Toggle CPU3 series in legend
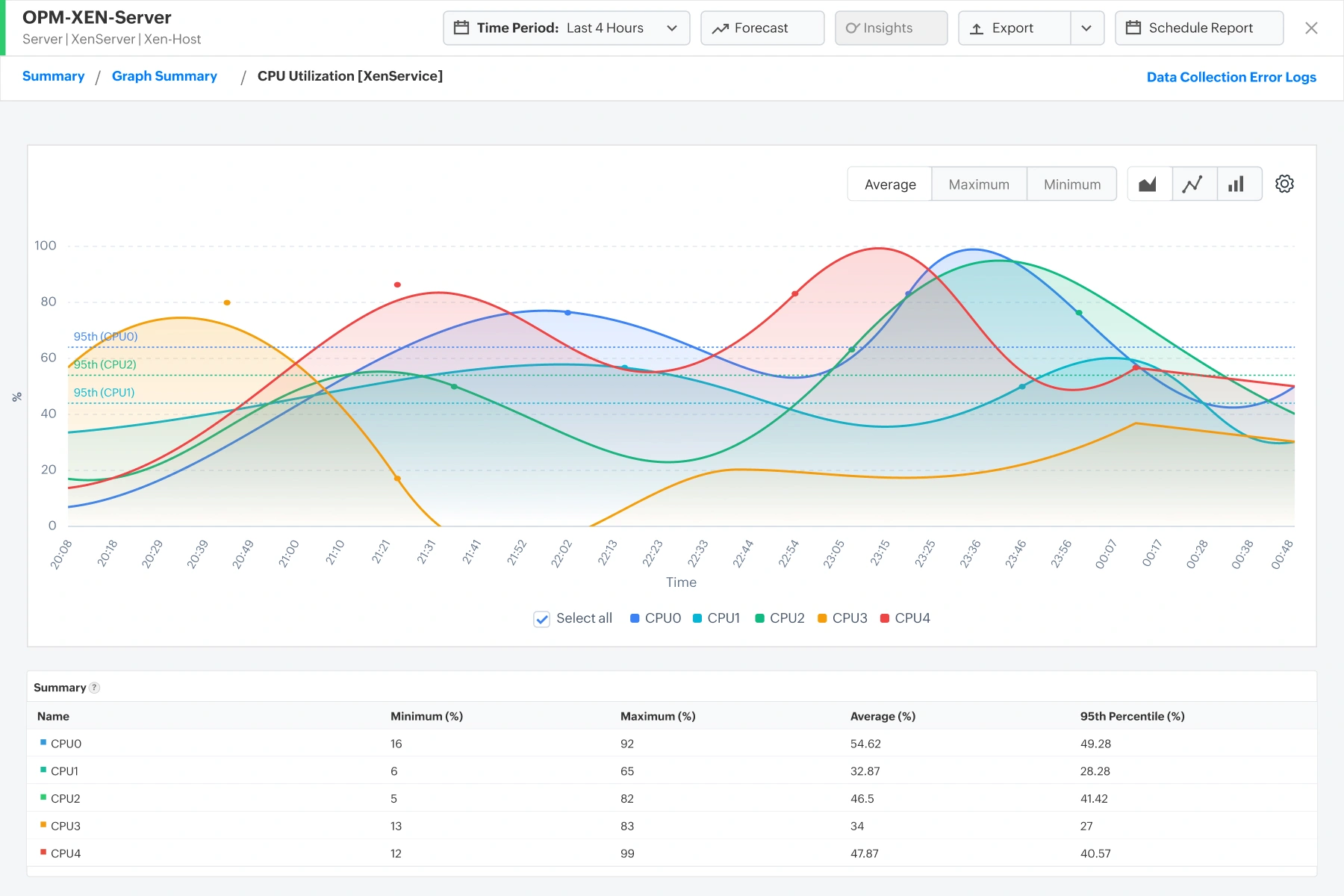pos(842,618)
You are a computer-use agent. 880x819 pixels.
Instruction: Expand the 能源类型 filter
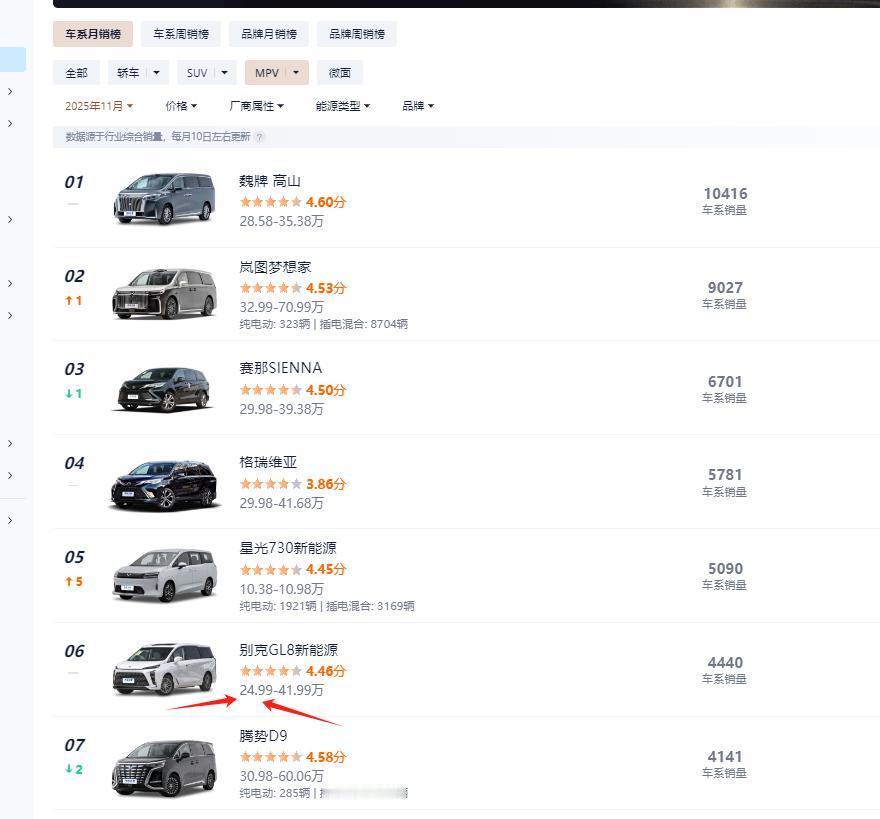pyautogui.click(x=343, y=106)
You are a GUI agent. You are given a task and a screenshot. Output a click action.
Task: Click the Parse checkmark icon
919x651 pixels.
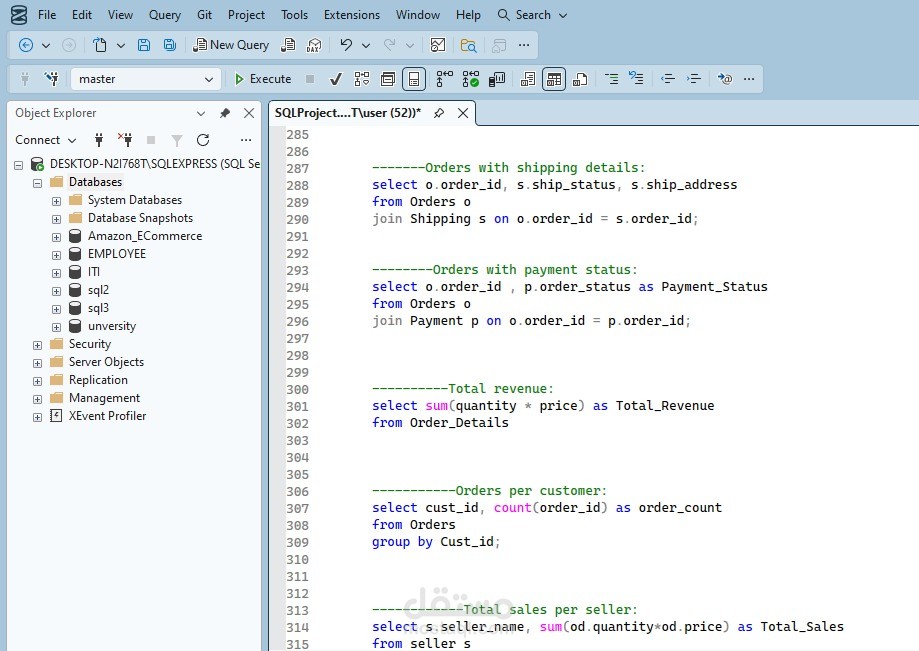point(336,79)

******************************

**Your instructions**. The range to set down runs from the line containing "Task: Click the Parse checkmark icon" through the final line of the data, both ends included; give it exactly and drop the pictures.

**Answer for the task**.
Task: Click the Parse checkmark icon
919x651 pixels.
point(336,79)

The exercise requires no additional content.